# start of Record extracts

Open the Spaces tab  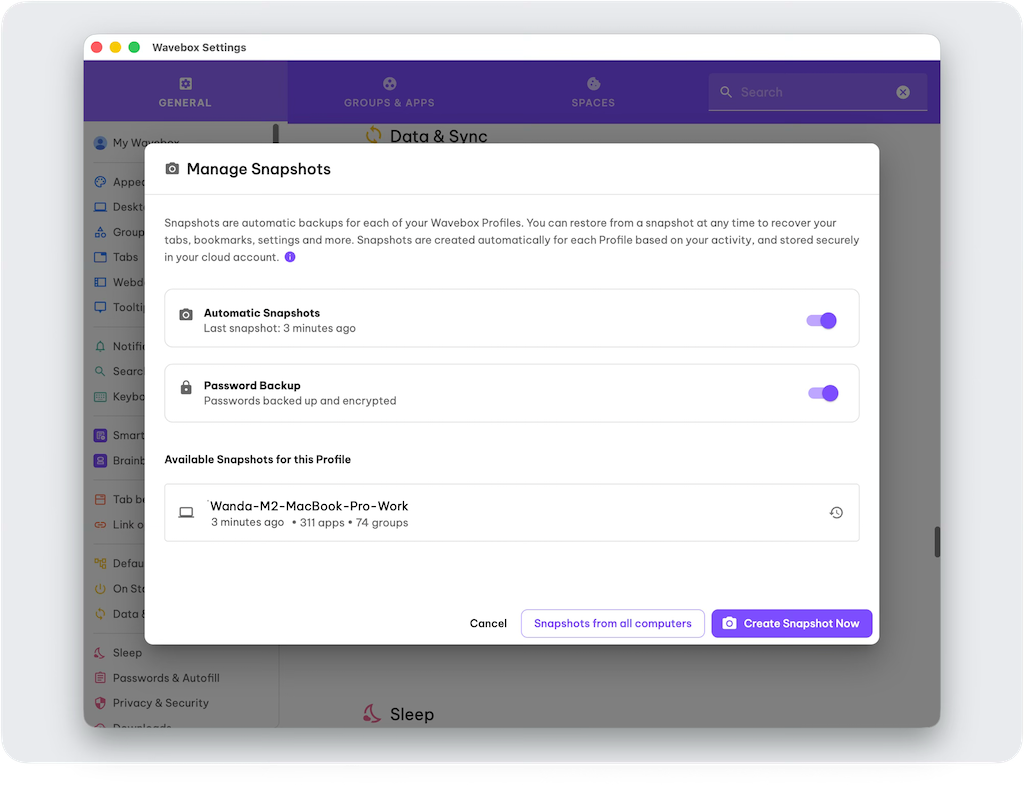[x=593, y=92]
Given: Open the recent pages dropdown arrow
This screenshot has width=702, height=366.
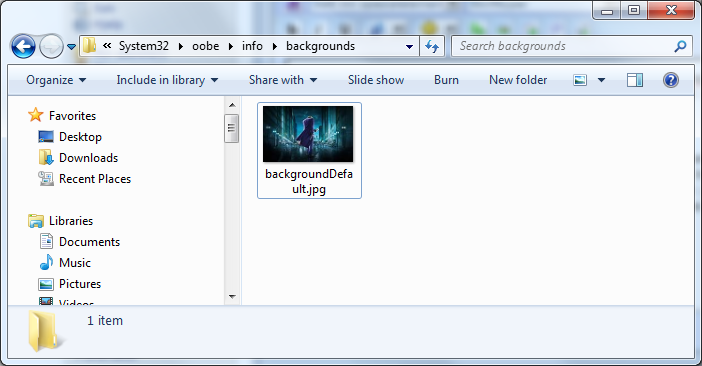Looking at the screenshot, I should [x=72, y=47].
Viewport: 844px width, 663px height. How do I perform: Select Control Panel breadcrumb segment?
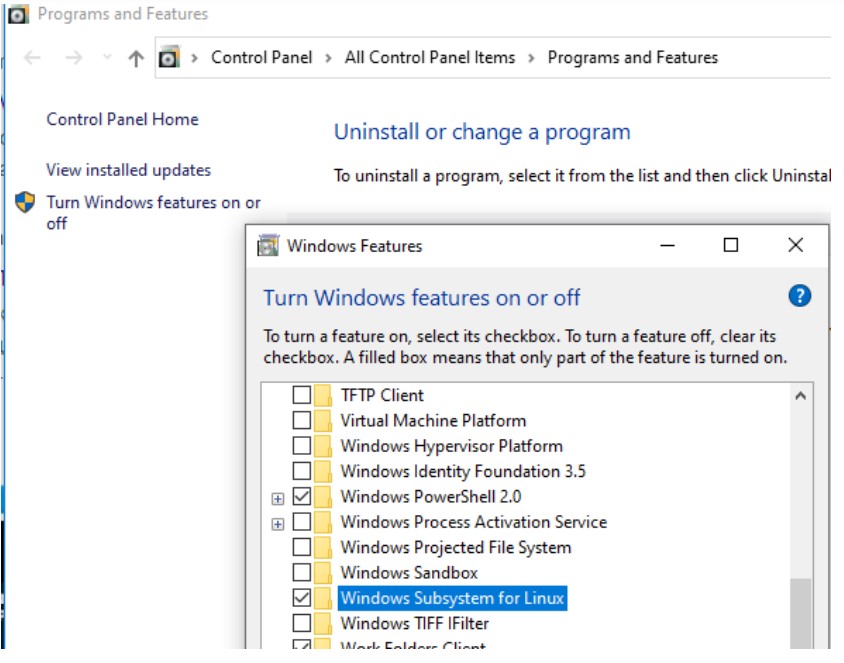click(262, 58)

# end of Record extracts

■ The request ■
Please reproduce the material word for word, starting at the line that contains "Given: Open the recent pages dropdown arrow" and ending at the final line of the material. Leave the pictures out of your answer.

■ Written response ■
Given: Open the recent pages dropdown arrow
This screenshot has width=702, height=366.
Looking at the screenshot, I should [x=72, y=47].
Viewport: 844px width, 663px height. How do I perform: Select Control Panel breadcrumb segment?
click(262, 58)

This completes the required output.